Young and older women
Ingrid Verbeek is a lesbian therapist in Groningen. She says: ‘One of the reasons I call myself a lesbian therapist is that I want women to know where to find me when their being gay is an issue in their therapy: she knows beforehand that I will be able to recognize a part of her identity. I don’t work with heterosexual values, which many gay women encounter in the healthcare system. During the first meeting I tell a client that I am a lesbian and I ask what her sexual preference is. That does not mean the sexual preference is the main issue in the therapy, but I like things to be clear. I connect the problems women can have due to their being lesbian and look at the social implications that might have. Each therapist should be aware of the fact that there are people out there in the society who react in negative ways to gay people. Those reactions may have a greater impact on women than you would think.’
Leoniek van der Schoor notices in her gynecological practice that lesbian women don’t really like vaginal exams. Hetero-women are not specifically fond of it either. This is especially true for women who haven’t had vaginal contact for a long time, like those who are very young or older women who are not longer sexually active. It is not directly connected to being a lesbian.
Ingrid Verbeek too has the experience that lesbian women don’t like to be examined vaginally, especially when women have never had any kind of intercourse. Sometimes however, women during a vaginal exam are confronted with painful memories of being together with a man. Marjo van Loosdregt: “I don’t believe in the presumption that lesbian women hate vaginal exams more than heterosexual women. That would mean lesbians never do anything vaginal and nothing is less true. There are just as many varieties to think of when women make love. Such a presumption swaps one stereotype for another. I believe this is only true for women with sexual abuse experiences, and, in those cases, it is quite a normal reaction to hate a vaginal exam.”
Narrow circles
Lesbian women can be one step ahead of their doctors if they tell them directly about their preferences. That is the conclusion from the answers given to me by the women I interviewed. The doctors amongst them realize that the lesbian patients they have in their practices are mostly outspoken. They worry though about the reactions from their other female patients, if they know their doctor is a lesbian. Especially in smaller towns, where communities are more ‘uptight’ than in a big city. Although women should have a choice to ask for a lesbian therapist or doctor, it surely would not be very sane to have lesbian women go around in their own circle only. It would mean it would never be necessary for physicians to learn about different lifestyles. Even in a progressive country like the Netherlands this would put lesbian women on an isolated spot within the Health Care System.
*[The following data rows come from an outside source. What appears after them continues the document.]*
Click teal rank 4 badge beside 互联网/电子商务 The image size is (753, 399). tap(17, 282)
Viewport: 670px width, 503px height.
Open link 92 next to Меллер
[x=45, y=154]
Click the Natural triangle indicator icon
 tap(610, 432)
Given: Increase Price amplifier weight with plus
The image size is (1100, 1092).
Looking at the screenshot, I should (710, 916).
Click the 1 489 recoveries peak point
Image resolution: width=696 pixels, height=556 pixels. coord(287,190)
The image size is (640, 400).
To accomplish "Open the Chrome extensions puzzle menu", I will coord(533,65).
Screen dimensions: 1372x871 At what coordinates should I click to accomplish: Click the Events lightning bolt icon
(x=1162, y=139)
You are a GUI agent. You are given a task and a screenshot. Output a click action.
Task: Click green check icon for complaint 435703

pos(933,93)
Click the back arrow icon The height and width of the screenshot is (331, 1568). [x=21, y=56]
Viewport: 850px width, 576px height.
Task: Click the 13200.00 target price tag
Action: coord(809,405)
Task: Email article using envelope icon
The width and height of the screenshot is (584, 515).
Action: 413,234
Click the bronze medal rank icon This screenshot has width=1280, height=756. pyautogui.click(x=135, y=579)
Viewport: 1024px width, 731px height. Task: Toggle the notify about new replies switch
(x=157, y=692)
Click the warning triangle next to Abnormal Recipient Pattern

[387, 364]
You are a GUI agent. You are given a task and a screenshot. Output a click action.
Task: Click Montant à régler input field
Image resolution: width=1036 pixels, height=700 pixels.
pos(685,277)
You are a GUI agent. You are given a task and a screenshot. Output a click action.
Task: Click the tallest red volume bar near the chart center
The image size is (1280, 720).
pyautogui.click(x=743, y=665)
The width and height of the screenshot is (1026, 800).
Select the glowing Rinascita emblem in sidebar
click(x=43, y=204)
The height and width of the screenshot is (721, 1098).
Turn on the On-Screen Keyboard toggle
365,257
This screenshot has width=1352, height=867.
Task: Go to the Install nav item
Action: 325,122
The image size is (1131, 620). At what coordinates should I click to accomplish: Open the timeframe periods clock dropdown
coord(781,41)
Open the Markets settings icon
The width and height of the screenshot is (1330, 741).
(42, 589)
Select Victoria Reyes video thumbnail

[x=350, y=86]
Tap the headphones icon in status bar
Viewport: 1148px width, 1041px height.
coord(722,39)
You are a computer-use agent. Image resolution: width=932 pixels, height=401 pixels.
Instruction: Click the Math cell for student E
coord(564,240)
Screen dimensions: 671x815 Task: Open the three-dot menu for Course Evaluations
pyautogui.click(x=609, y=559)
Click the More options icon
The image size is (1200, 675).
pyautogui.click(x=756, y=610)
Women, who have come out are probably not the ones who suffer from their doctor’s attitude towards them. Their opinion is not representative for the average lesbian woman in the Netherlands. I think I may say that the situation in my country is not similar to the one in Great Britain. Nevertheless it seems to be too early to be ecstatic about the so-called Dutch tolerance in the general Health Care system. It would be great if a scientific survey could show how the situation here really differs from the countries surrounding us.